We will now need to create our physical volume group - this is simply all of the 'physical' disks or disk partitions e.g. /dev/sdb1:
pvcreate /dev/sdb1 /dev/sdb2 /dev/sdc1
Although I received something like:
Device /dev/sdb2 not found (or ignored by filtering).
Device /dev/sdc1 not found (or ignored by filtering).
Physical volume "/dev/sdb1" successfully created.

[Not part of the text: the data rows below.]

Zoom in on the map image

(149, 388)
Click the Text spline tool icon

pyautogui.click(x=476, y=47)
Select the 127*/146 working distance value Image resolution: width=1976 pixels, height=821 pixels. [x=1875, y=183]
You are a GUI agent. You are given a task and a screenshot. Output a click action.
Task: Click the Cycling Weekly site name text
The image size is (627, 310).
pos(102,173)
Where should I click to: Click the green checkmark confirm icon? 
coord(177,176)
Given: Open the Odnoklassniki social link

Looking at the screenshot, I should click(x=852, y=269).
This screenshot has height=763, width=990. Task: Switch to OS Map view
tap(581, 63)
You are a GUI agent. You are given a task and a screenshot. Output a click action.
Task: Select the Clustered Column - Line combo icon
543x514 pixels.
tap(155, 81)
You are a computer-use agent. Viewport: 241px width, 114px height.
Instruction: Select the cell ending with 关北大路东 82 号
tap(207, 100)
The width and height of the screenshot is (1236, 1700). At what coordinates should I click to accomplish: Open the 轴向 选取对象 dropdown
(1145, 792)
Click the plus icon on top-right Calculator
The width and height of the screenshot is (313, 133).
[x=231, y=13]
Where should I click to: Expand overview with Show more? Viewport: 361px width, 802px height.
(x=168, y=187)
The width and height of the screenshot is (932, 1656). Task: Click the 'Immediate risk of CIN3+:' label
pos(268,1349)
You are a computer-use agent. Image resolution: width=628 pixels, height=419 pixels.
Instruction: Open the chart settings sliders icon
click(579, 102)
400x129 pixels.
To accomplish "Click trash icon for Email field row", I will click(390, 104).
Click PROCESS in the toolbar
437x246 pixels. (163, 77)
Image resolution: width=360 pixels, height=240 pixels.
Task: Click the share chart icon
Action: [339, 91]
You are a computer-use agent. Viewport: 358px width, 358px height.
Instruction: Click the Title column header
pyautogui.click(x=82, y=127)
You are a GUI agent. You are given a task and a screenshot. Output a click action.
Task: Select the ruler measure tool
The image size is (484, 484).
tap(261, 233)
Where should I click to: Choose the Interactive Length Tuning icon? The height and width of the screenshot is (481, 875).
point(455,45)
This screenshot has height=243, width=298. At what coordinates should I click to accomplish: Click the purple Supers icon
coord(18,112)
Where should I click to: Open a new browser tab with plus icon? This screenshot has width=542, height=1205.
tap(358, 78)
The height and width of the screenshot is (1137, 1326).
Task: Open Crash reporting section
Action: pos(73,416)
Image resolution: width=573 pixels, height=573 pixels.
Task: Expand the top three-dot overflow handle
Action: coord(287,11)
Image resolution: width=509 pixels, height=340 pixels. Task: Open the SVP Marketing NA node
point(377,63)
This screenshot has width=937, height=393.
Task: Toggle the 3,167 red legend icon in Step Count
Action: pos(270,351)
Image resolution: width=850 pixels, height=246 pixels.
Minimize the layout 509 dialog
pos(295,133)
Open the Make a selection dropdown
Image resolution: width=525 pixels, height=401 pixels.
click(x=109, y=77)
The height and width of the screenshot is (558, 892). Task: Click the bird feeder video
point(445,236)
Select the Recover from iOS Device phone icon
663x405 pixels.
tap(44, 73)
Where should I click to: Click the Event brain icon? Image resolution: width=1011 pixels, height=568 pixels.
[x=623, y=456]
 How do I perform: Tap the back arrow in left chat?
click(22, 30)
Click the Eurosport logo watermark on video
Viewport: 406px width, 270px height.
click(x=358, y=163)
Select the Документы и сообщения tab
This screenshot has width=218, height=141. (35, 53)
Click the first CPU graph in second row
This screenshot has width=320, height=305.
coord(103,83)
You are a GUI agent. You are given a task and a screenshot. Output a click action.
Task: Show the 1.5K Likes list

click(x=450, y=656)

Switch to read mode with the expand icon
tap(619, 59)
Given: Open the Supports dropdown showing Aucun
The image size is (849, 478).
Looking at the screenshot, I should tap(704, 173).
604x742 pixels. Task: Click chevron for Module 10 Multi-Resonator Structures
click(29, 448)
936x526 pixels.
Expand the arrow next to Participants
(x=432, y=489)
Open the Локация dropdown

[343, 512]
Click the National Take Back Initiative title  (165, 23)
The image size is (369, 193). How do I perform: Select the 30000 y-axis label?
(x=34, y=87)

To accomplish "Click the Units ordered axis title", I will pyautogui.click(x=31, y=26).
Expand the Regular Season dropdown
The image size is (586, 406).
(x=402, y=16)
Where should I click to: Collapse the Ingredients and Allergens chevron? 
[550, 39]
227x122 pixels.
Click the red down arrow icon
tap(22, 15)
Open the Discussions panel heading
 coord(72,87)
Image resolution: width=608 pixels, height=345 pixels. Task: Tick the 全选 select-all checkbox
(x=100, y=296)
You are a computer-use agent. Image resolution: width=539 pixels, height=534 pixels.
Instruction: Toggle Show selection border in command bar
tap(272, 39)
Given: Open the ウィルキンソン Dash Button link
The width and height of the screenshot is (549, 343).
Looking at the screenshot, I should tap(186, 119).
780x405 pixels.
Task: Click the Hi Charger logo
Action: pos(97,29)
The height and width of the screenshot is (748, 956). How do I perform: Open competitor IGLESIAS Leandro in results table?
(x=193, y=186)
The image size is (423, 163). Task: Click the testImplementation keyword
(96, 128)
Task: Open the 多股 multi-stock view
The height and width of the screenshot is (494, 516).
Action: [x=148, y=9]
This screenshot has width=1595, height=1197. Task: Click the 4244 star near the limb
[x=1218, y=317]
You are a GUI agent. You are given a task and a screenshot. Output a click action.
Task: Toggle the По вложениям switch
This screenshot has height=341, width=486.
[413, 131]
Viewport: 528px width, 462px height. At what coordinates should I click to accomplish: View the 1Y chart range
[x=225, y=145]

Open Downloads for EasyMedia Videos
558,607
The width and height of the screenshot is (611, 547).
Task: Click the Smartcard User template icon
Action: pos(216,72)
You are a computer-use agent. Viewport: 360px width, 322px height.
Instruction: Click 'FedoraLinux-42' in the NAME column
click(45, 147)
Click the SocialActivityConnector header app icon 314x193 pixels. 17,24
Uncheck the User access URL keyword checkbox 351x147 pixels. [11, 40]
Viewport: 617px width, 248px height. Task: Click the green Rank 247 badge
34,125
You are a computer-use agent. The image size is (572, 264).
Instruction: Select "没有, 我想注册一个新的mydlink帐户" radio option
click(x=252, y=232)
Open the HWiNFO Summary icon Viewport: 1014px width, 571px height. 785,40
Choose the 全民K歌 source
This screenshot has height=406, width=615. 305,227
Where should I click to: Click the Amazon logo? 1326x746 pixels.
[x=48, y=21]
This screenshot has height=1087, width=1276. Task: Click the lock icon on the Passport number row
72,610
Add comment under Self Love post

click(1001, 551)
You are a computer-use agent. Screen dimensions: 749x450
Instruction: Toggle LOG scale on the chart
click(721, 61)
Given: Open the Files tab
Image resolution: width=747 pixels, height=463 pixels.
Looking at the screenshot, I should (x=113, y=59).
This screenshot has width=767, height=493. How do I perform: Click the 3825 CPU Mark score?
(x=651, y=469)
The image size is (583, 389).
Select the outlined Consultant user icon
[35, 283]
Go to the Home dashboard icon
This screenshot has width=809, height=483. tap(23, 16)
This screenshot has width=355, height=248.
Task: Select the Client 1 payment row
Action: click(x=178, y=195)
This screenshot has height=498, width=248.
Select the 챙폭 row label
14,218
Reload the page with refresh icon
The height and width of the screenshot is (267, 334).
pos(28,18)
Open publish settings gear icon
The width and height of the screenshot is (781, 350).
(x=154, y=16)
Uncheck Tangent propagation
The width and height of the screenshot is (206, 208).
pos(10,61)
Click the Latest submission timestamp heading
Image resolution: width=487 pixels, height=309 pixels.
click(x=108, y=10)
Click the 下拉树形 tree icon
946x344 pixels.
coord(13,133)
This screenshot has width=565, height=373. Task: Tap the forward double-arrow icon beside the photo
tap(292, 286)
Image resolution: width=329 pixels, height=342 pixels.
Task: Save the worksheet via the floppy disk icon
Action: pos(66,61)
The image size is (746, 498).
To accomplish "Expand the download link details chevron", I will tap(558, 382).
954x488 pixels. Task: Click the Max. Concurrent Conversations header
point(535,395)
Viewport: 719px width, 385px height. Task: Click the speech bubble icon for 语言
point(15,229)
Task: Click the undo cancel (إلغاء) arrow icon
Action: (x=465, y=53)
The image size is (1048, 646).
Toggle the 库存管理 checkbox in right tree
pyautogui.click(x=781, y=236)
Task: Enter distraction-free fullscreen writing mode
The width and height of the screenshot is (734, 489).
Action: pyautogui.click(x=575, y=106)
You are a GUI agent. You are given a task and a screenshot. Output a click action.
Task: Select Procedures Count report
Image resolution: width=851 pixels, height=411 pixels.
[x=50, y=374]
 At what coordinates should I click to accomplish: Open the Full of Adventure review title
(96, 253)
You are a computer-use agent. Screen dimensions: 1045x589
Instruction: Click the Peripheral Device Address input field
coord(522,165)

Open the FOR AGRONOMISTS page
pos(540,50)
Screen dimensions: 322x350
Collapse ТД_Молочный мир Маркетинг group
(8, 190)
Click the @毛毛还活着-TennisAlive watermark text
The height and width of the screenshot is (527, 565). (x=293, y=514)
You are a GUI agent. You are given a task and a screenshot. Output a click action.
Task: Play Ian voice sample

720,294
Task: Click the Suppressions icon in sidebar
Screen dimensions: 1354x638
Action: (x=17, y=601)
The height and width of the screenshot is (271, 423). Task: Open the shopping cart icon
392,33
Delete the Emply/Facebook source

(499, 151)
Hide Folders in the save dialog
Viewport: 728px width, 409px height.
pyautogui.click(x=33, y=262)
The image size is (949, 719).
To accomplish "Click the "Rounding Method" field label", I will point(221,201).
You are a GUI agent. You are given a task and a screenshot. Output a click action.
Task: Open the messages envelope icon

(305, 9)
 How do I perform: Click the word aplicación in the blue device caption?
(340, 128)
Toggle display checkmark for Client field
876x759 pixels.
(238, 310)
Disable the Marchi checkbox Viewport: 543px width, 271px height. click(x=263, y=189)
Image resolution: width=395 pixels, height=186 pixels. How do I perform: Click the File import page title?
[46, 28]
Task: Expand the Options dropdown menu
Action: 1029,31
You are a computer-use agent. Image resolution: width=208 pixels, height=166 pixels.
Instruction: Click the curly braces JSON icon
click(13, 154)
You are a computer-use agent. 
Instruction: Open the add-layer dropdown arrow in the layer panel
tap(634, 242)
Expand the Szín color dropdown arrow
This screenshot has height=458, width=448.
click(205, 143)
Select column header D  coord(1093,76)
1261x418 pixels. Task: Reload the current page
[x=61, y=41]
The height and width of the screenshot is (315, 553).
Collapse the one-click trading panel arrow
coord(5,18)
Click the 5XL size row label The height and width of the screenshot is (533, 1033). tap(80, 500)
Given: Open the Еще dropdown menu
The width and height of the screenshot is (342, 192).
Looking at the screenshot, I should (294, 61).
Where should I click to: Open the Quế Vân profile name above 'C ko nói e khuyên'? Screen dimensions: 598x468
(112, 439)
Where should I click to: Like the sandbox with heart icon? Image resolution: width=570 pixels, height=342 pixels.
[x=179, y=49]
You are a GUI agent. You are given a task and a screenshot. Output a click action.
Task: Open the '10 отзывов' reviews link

In order to resolve this we need to set the disk label for each partition to 'loop' - this simply makes the partitions look like a normal disk.
parted /dev/sdb2
mklabel loop
and
parted /dev/sdc1
mklabel loop
and attempt to re-add:
pvcreate /dev/sdb1 /dev/sdb2 /dev/sdc1
Confirm them with:
pvdisplay
I actually don't want to include /dev/sdb2 - so i'll remove it with pvremove:
pvremove /dev/sdb2
And now create a volume group with our new physical volumes - for example:
vgcreate myvolumegroup /dev/sdb1 /dev/sdc1
And confirm with:
vgdisplay
--- Volume group ---
VG Name myvolumegroup
System ID
Format lvm2
Metadata Areas 2
Metadata Sequence No 1
VG Access read/write
VG Status resizable
MAX LV 0
Cur LV 0
Open LV 0
Max PV 0
Cur PV 2
Act PV 2
VG Size 8.79 GiB
PE Size 4.00 MiB
Total PE 2251
Alloc PE / Size 0 / 0
Free PE / Size 2251 / 8.79 GiB
VG UUID 222222-bkQV-1111-xAzI-bbPr-AP7O-333333
We can now create our logical volume - using the '-L' parameter to specific a size of 1GB, the '-n' to specify the name of 'testlv' and the target volume group 'myvolumegroup':
lvcreate -L 1G -n testlv myvolumegroup
and confirm with:
lvdisplay
We can also get the block device from the above output - and mount it / create a file system for it with:
Extending the logical volume
Extend the actual logical volume by 50MB:
lvextend -L +50M /dev/testvol/testlv
and then ensure the file-system is increased as well:
xfs_growfs /dev/testvol/testlv
If you choose ext3/4 you will need to use the 'resize2fs' utility and also ensure that the file-system is not mounted.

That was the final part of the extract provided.